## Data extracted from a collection
>> Start
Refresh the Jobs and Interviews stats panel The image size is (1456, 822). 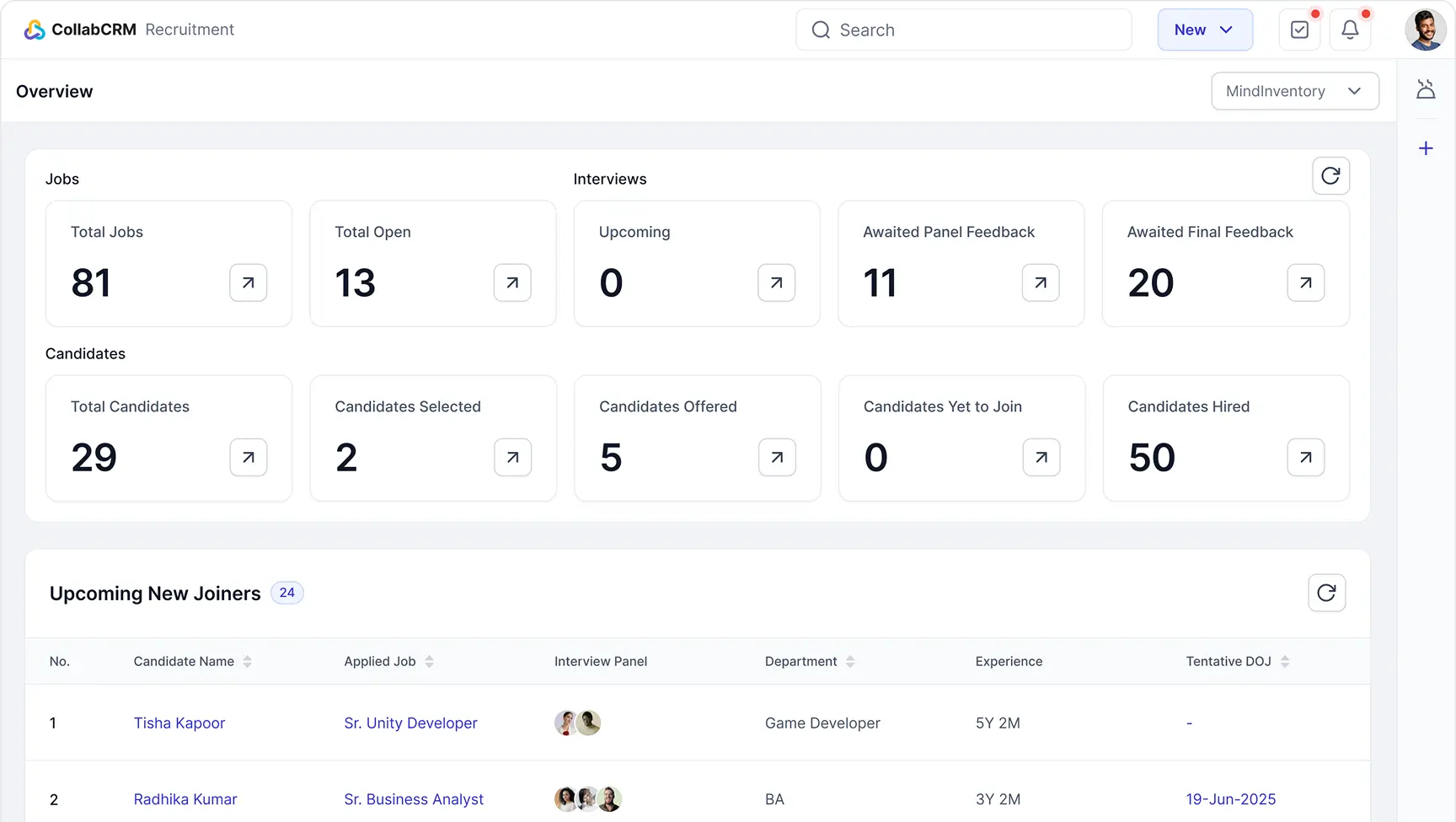coord(1330,176)
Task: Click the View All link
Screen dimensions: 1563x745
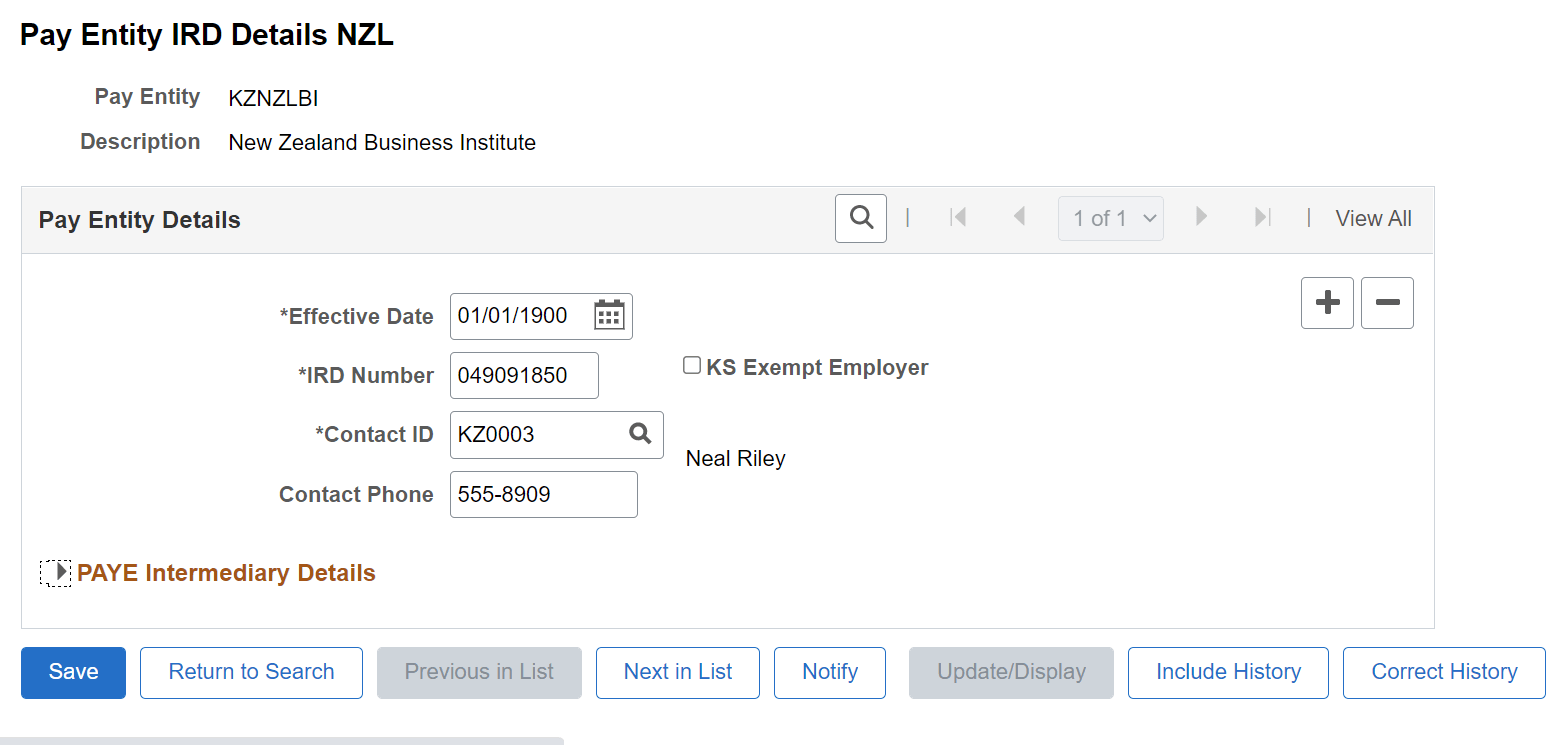Action: click(x=1373, y=217)
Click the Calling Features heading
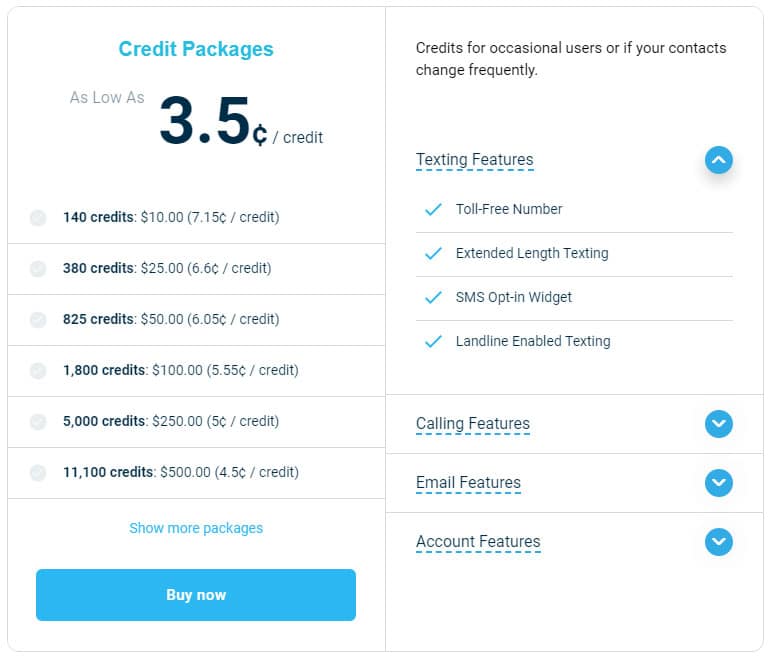Viewport: 775px width, 661px height. coord(473,424)
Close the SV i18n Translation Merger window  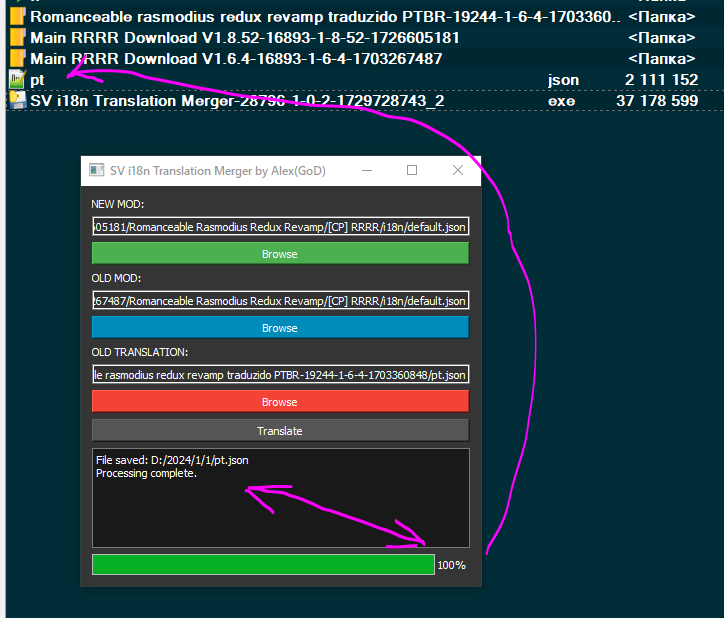pyautogui.click(x=458, y=171)
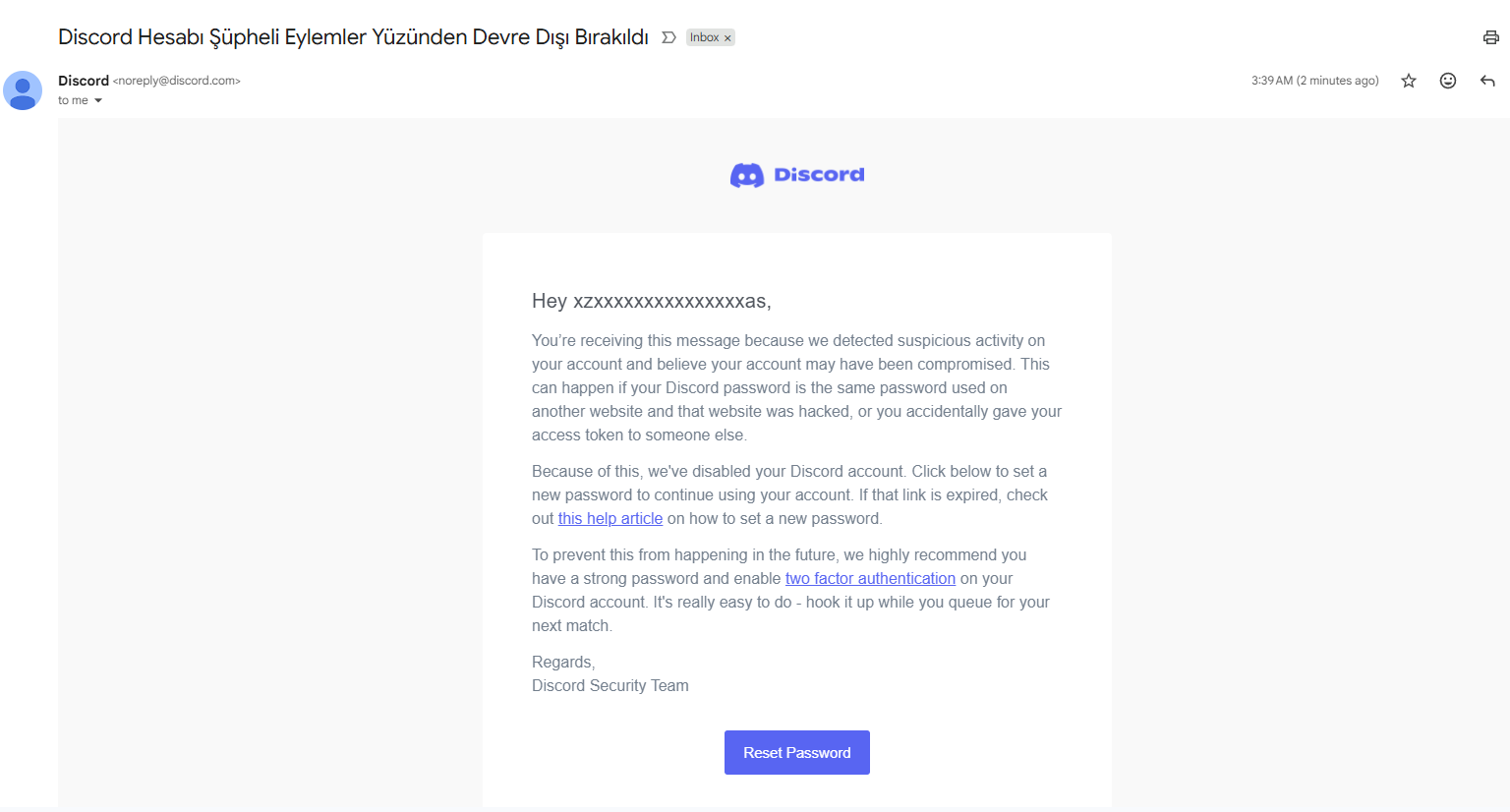Reply using the arrow icon
This screenshot has height=812, width=1510.
(x=1487, y=81)
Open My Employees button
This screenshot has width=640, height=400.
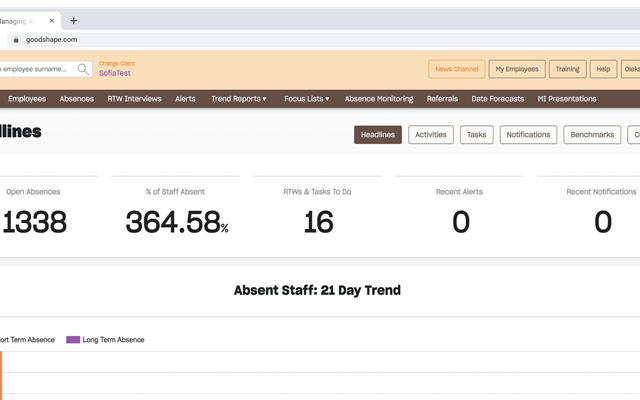pos(517,69)
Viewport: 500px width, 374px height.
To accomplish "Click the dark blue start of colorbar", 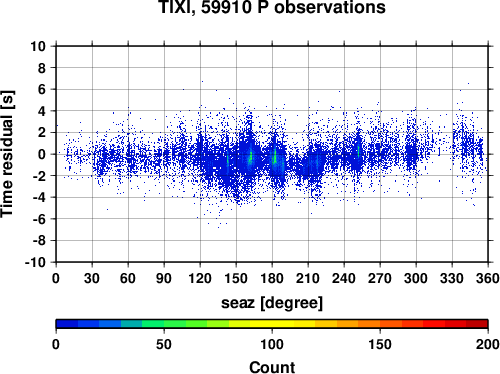I will click(67, 324).
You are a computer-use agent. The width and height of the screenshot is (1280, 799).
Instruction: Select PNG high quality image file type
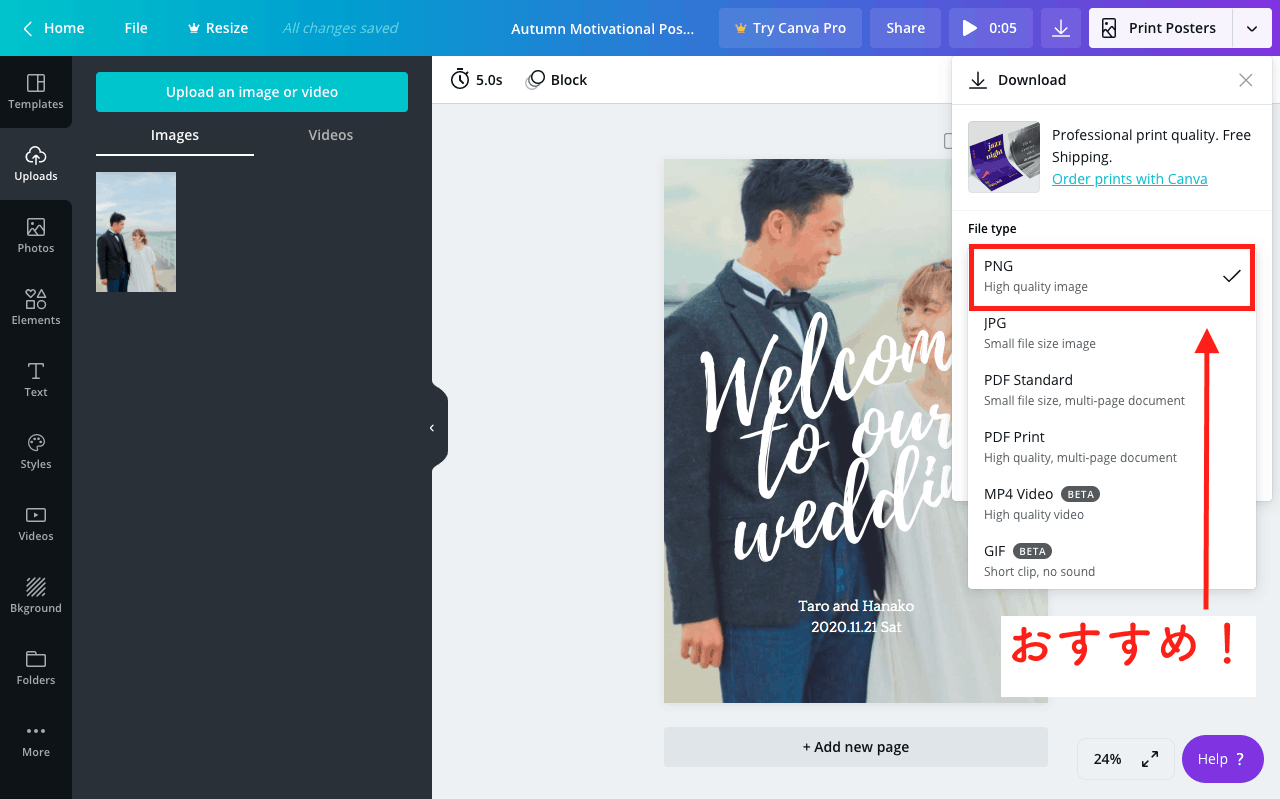pos(1111,277)
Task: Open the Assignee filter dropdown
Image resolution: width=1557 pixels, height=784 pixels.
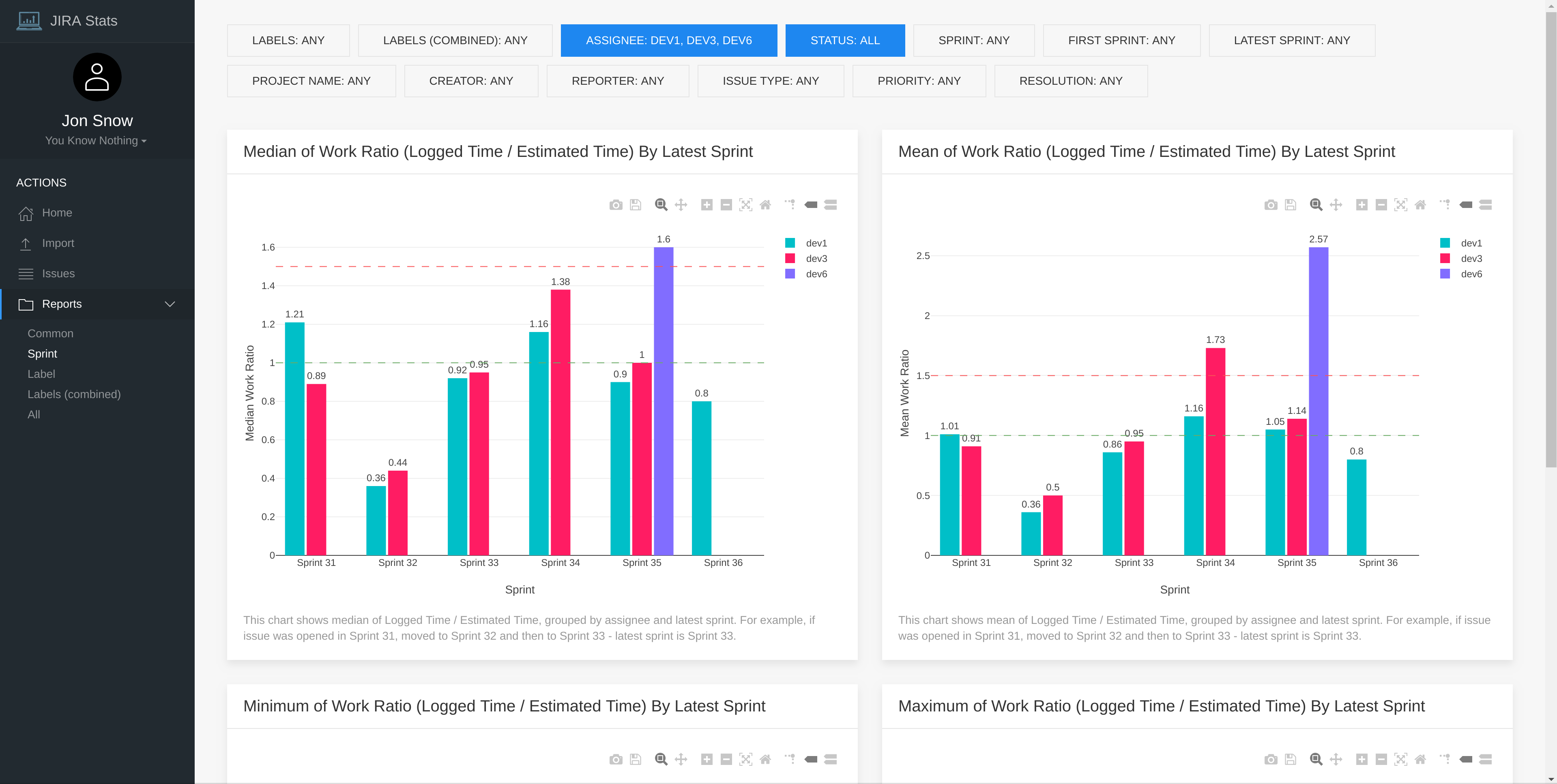Action: tap(668, 41)
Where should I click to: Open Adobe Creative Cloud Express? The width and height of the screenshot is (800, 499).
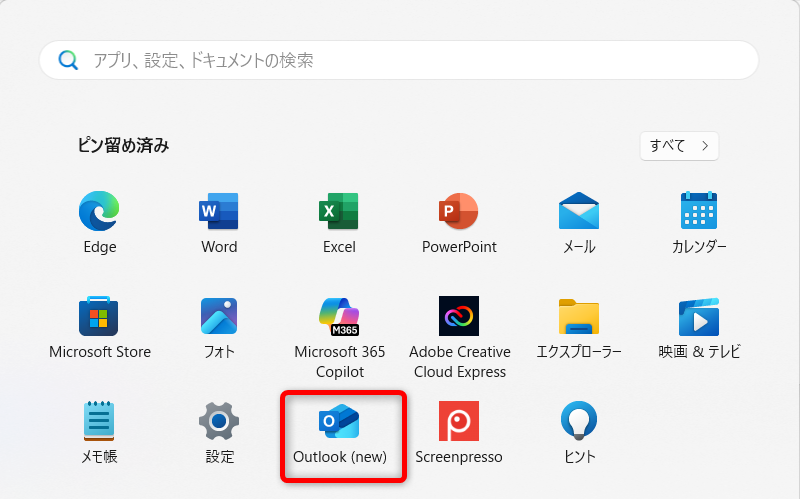pos(459,317)
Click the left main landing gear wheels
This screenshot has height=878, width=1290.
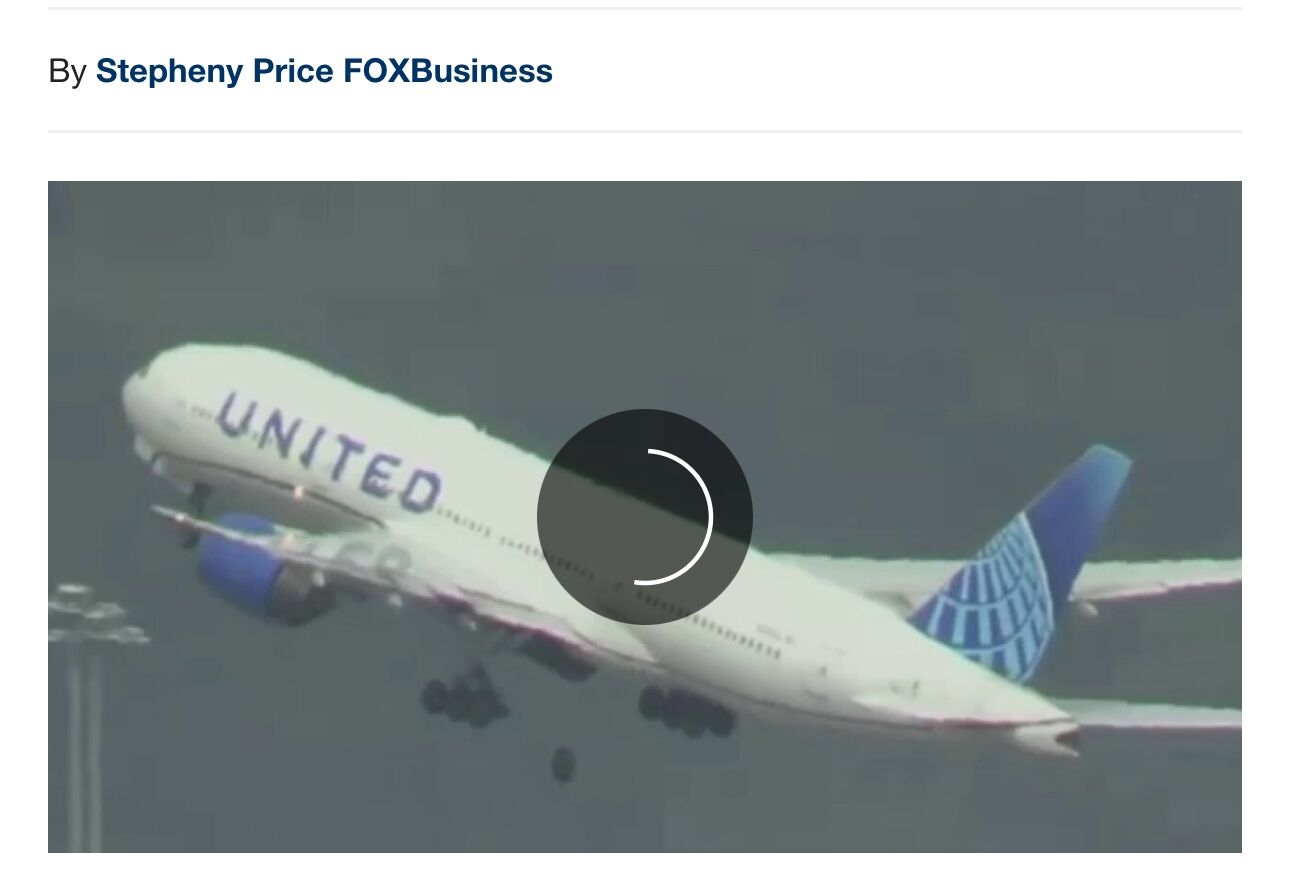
>> End
## REQUIRED TASK
Return every line of the rows above that contains the word "Open".

## WRITTEN ANSWER
Open My Employees button
Task: Open the Assignee filter dropdown
Where should I click to: Open Adobe Creative Cloud Express? The width and height of the screenshot is (800, 499).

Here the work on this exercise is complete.